**Goal**
Can you copy the records word for word, from the first line up to and including the line containing "point(397,300)"?

═══ Exercise inputs ═══

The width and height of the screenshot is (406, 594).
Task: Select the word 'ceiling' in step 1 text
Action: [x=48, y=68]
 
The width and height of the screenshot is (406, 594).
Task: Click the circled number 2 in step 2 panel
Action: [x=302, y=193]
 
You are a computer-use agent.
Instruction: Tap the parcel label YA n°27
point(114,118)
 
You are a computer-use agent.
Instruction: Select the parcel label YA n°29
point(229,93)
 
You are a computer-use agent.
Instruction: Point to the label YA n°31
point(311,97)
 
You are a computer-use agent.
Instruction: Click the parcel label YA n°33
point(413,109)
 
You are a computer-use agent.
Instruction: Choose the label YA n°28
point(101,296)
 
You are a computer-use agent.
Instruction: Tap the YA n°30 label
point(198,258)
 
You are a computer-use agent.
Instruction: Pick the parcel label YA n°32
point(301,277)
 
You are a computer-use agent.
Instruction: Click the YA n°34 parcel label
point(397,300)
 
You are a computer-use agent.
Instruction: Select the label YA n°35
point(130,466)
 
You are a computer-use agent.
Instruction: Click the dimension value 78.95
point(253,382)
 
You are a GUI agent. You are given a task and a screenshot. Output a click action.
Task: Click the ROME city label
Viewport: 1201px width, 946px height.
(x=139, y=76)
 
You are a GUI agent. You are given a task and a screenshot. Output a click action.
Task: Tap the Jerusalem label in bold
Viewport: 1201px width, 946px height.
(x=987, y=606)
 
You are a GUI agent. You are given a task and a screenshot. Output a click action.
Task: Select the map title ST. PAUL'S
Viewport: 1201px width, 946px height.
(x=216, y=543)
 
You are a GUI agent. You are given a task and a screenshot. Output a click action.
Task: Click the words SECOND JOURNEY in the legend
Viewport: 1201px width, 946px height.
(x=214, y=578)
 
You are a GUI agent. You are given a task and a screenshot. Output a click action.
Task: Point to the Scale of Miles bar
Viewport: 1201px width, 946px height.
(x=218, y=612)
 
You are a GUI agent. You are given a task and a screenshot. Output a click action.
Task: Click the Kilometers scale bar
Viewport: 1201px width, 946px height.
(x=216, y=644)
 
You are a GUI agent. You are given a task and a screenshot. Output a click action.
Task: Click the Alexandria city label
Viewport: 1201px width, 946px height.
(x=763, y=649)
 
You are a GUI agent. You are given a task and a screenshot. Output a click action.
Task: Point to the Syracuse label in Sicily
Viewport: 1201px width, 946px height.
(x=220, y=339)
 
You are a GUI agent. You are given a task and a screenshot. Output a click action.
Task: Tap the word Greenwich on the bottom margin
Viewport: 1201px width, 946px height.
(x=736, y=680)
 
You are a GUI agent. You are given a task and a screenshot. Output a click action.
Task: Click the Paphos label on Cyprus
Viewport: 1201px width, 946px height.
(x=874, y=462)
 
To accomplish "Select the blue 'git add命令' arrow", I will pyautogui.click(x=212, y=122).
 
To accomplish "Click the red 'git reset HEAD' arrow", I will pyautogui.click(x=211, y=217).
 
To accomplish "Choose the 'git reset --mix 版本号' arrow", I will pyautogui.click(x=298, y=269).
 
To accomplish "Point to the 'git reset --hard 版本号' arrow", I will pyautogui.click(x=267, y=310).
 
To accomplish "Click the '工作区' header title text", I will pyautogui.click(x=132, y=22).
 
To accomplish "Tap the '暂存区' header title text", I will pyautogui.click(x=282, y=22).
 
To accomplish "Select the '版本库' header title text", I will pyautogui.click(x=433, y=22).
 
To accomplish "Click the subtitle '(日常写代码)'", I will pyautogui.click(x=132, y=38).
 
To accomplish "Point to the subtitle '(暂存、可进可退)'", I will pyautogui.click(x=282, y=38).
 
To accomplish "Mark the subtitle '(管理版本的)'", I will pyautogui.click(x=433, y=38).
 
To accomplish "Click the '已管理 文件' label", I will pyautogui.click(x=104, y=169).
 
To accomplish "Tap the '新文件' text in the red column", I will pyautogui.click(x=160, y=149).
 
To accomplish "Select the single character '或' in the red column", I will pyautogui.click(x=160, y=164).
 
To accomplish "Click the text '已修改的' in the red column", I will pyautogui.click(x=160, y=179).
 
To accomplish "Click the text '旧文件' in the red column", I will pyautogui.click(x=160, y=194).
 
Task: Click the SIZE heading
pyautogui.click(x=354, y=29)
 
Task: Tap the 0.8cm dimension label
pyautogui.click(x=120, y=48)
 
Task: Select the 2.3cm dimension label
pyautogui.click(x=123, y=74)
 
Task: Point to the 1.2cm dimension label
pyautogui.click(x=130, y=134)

═══

**Solution to this exercise**
The width and height of the screenshot is (406, 594).
Task: Select the word 'ceiling' in step 1 text
Action: [x=48, y=68]
 
The width and height of the screenshot is (406, 594).
Task: Click the circled number 2 in step 2 panel
Action: [x=302, y=193]
 
You are a computer-use agent.
Instruction: Tap the parcel label YA n°27
point(114,118)
 
You are a computer-use agent.
Instruction: Select the parcel label YA n°29
point(229,93)
 
You are a computer-use agent.
Instruction: Point to the label YA n°31
point(311,97)
 
You are a computer-use agent.
Instruction: Click the parcel label YA n°33
point(413,109)
 
You are a computer-use agent.
Instruction: Choose the label YA n°28
point(101,296)
 
You are a computer-use agent.
Instruction: Tap the YA n°30 label
point(198,258)
 
You are a computer-use agent.
Instruction: Pick the parcel label YA n°32
point(301,277)
 
You are a computer-use agent.
Instruction: Click the YA n°34 parcel label
point(397,300)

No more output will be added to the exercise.